## Directions for this task
Would you transcribe exactly the lines from the one containing "Given: Select the" to the last line of the data below, both ends included, but none of the pictures?

[Records excerpted from a collection]
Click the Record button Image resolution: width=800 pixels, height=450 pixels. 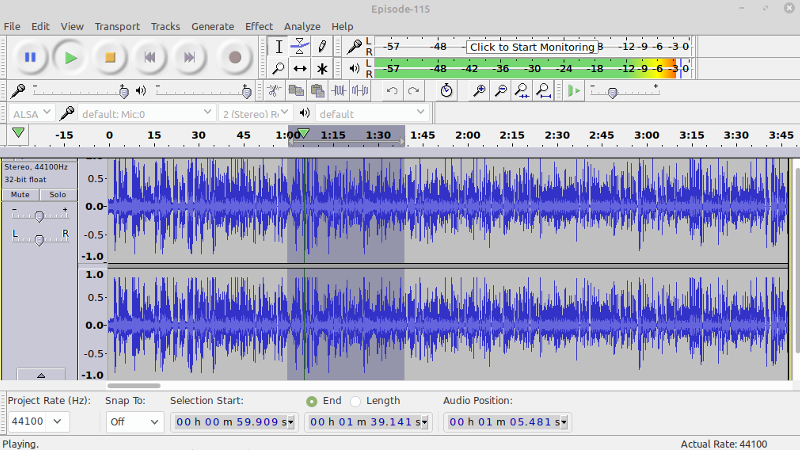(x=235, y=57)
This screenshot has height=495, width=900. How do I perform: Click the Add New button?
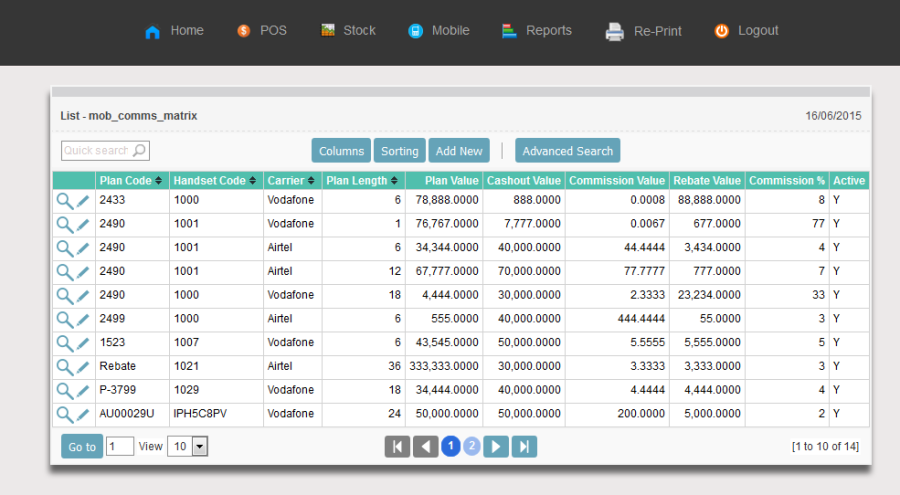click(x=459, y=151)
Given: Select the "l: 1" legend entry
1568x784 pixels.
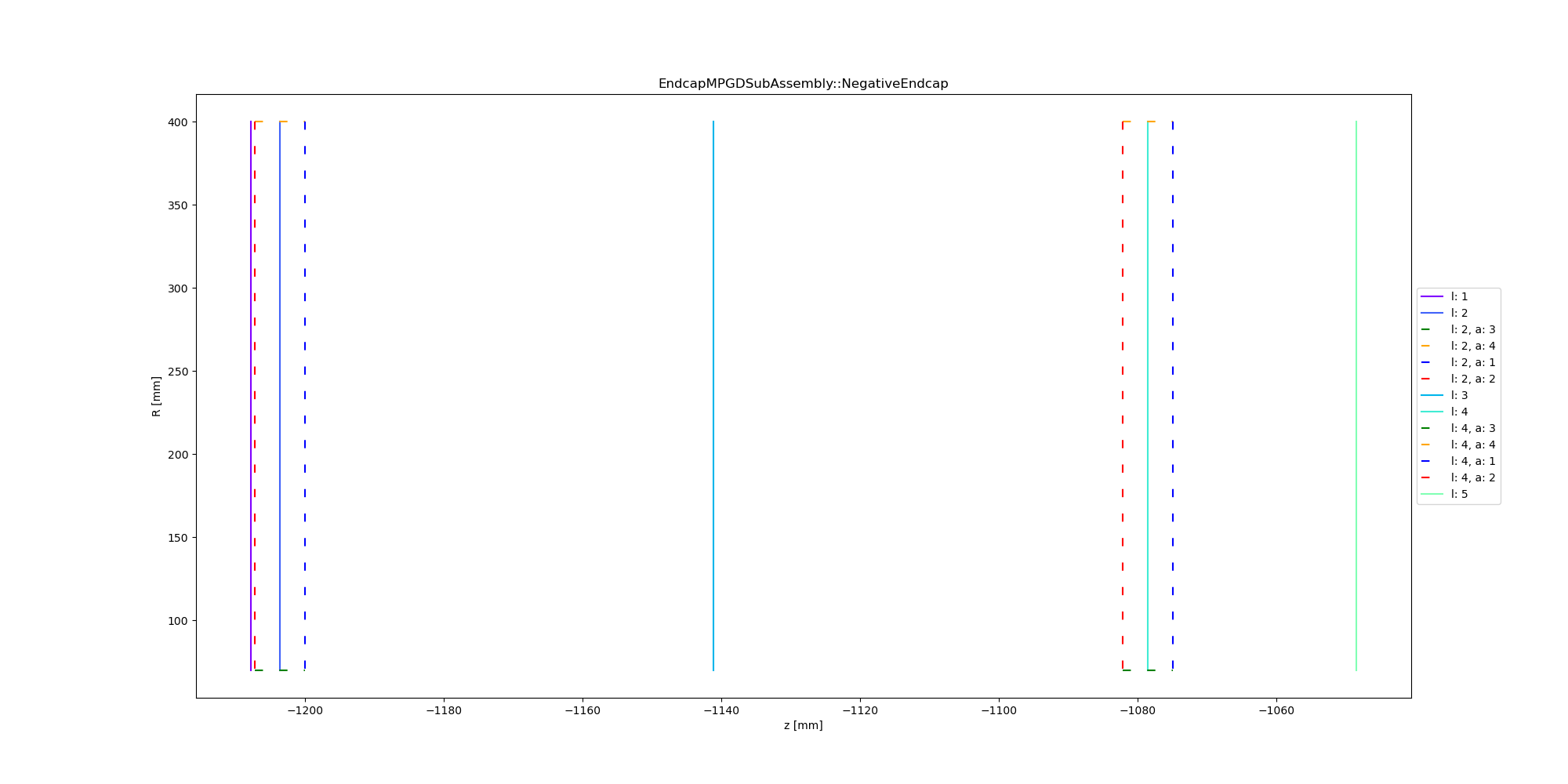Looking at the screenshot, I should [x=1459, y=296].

## Answer to the exercise
Given: Select the "l: 1" legend entry
1568x784 pixels.
Looking at the screenshot, I should [x=1459, y=296].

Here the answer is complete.